L’ex SeaDub Gui Santos ha firmato un contratto triennale da 15 milioni di dollari per restare con i Warriors dopo aver goduto di una terza stagione eccezionale.
Ha trascorso gran parte della stagione 2023-24 a Santa Cruz come giocatore esile e perimetrale con una grande attitudine ed energia, ma privo di abilità.
Santos ha segnato una media di 15,1 punti a partita a febbraio e ha realizzato il 41,3% delle sue triple durante il mese.

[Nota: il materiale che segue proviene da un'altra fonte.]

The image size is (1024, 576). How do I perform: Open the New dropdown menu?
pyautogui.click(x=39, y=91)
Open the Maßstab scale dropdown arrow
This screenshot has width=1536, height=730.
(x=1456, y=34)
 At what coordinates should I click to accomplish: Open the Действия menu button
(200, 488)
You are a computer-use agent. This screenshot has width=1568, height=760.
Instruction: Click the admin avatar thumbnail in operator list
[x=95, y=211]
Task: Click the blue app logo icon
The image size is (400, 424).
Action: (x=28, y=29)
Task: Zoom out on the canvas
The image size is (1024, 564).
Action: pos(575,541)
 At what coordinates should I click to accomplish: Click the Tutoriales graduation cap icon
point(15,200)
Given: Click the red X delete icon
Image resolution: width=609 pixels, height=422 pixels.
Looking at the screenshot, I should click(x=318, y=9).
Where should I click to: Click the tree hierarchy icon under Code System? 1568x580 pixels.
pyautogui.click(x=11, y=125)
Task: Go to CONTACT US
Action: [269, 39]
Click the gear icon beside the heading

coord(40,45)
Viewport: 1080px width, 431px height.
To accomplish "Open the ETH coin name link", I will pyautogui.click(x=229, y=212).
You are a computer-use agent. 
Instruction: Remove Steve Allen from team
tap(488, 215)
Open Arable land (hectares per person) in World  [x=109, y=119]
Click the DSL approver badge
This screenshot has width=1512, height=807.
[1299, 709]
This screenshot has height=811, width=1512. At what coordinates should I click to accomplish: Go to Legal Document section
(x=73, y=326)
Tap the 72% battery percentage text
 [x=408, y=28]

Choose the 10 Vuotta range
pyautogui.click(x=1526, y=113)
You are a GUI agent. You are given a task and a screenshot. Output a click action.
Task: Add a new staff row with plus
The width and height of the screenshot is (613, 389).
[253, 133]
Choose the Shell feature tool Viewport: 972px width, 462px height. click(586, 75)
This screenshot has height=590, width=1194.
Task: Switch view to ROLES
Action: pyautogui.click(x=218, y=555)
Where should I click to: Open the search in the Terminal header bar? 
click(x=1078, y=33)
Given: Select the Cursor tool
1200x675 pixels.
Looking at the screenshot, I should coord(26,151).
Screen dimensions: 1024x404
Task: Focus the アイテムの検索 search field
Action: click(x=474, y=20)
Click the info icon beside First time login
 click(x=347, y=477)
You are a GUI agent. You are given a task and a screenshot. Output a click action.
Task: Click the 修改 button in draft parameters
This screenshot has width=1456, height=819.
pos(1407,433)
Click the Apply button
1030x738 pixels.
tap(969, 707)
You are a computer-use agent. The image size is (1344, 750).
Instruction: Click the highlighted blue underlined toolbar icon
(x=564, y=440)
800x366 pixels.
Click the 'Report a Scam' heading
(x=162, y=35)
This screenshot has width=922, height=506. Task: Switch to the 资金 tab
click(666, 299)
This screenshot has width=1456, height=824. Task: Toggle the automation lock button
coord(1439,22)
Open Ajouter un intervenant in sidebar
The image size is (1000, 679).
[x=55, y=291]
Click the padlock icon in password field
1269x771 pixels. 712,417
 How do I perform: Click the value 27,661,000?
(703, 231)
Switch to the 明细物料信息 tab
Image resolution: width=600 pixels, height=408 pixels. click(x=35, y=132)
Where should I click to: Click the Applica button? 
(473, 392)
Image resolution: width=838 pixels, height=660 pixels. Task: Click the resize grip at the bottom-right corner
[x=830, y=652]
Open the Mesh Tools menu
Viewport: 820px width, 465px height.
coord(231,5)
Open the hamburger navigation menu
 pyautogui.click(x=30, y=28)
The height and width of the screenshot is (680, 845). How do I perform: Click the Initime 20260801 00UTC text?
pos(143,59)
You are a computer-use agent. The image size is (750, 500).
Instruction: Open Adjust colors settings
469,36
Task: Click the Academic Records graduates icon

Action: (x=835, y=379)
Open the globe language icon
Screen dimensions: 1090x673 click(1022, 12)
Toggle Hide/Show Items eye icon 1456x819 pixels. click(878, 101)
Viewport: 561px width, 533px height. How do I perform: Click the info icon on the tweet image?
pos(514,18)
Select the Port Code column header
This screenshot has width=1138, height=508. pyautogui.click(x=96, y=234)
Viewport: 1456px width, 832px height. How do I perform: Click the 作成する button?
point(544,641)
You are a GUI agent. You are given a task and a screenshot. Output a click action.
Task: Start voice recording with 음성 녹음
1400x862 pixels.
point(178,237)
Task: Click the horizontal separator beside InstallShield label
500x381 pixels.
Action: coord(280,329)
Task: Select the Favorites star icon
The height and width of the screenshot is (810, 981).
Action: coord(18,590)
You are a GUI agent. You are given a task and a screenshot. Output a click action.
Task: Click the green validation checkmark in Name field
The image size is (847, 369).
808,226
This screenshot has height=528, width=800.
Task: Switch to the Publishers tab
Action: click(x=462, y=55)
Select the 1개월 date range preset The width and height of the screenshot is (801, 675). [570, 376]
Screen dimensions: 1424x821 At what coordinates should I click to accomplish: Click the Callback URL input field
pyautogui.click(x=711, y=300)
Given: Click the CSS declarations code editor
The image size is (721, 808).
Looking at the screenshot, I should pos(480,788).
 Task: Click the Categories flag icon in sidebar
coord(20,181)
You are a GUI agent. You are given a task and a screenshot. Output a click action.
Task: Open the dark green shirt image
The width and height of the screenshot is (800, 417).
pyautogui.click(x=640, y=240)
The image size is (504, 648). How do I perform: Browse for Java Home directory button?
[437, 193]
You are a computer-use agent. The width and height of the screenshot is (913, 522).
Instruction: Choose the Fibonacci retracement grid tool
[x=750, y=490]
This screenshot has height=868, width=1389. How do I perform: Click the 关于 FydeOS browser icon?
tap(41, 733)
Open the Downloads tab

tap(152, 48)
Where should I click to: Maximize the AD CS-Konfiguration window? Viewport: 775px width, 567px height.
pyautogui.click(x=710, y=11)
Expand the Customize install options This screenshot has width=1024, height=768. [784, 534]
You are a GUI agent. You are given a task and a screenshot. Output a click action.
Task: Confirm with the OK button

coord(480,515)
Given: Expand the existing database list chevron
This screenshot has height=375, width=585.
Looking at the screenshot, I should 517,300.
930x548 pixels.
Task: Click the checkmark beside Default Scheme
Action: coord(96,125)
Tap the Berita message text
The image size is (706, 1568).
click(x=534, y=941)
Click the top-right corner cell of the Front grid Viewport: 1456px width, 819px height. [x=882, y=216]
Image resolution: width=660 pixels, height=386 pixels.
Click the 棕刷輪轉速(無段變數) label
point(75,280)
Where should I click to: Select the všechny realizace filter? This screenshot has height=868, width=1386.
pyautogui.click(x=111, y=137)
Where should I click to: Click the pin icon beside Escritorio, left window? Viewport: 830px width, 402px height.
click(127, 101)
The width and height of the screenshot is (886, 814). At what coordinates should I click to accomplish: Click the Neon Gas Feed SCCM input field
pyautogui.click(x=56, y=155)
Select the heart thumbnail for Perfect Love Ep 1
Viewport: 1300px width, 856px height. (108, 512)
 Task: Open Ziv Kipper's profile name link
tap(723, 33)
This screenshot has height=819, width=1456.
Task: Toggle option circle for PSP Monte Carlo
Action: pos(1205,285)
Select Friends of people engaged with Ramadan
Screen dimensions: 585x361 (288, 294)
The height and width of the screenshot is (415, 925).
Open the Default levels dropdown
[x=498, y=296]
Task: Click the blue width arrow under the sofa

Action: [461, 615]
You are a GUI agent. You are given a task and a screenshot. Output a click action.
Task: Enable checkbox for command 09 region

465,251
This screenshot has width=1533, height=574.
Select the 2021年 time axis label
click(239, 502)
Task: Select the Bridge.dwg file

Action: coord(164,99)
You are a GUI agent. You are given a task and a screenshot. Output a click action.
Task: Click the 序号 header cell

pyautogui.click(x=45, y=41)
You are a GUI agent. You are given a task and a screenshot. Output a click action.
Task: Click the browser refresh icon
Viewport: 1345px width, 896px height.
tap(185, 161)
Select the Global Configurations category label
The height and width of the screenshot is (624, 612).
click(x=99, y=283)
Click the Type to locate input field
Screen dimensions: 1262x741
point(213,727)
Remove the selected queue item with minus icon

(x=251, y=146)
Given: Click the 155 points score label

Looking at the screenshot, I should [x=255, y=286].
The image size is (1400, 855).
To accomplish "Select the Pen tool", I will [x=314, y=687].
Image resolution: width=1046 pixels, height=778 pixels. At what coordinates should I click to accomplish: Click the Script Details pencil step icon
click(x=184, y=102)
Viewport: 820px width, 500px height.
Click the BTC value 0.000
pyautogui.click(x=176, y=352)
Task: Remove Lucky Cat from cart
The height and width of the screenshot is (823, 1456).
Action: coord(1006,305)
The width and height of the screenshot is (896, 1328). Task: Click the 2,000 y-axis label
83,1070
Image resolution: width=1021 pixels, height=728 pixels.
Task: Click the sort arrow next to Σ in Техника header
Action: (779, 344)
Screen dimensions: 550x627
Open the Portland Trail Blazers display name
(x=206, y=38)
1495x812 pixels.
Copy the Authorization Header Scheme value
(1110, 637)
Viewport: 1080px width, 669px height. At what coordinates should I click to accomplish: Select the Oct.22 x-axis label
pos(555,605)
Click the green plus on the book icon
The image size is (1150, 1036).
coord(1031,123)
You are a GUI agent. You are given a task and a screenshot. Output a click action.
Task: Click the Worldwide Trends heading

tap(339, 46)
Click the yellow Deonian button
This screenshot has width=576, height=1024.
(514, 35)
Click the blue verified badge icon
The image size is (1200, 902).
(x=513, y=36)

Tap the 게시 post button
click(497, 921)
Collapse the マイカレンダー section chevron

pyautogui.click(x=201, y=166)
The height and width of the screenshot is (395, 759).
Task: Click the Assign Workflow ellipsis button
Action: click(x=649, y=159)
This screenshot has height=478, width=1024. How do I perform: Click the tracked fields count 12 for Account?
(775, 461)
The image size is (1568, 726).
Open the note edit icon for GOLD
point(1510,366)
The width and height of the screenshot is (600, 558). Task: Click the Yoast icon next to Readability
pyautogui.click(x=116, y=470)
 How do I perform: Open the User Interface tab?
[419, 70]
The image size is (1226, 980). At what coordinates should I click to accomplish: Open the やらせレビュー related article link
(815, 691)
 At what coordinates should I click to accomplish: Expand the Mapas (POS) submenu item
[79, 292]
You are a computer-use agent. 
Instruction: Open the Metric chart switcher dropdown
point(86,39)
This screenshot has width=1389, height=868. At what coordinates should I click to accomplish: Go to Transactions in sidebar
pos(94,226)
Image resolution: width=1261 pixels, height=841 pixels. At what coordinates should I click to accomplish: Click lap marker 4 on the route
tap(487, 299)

Quindi, quando Lainn Wilson di Santa Cruz ha visto un Santos notevolmente migliorato e ricompensato finanziariamente sabato scorso, non ha potuto fare a meno di abbracciare il brasiliano.
“È un motivo di orgoglio vederlo con Santa Cruz per iniziare la sua carriera, ed è sempre stato un ragazzo duro che ha influito sui margini”, ha detto Wilson. “Vederlo sfondare e ottenere questo contratto per se stesso, è una parte importante del motivo per cui lo facciamo.”
L’influenza di Ron Adams

Durante la sua conferenza stampa pre-partita, Hewitt ha parlato a lungo dell’importanza del tutoraggio quando si tratta di migliorare come allenatore. Ha specificamente evidenziato l’assistente di lunga data del Golden State Ron Adams come un’influenza sulla sua carriera.
Hewitt era assistente allenatore al Villanova alla fine degli anni ’90 quando strinse amicizia con l’allora scout dei Trail Blazers Adams, che a quel tempo aveva già goduto di una carriera da allenatore durata decenni.
“Un paio di volte a settimana, andavamo a pranzo e parlavamo solo di basket”, ha detto Hewitt. “Non ero d’accordo con tutto ciò che Ron ha detto, ma gran parte di ciò mi ha fatto iniziare a pensare a certe cose. Abbiamo mantenuto quell’amicizia nel corso degli anni. “
Alcuni anni dopo, quando Hewitt era l’allenatore capo del Siena College di New York, Adams gli chiese se Hewitt fosse interessato a un lavoro aperto presso la centrale elettrica dell’ACC Georgia Tech. Hewitt era scettico sul fatto che avrebbe avuto una possibilità.
“Un paio di settimane dopo, ho ricevuto una chiamata dall’AD”, ha ricordato Hewitt.
Adams, 78 anni, è ancora consulente dei Warriors e gioca al massimo.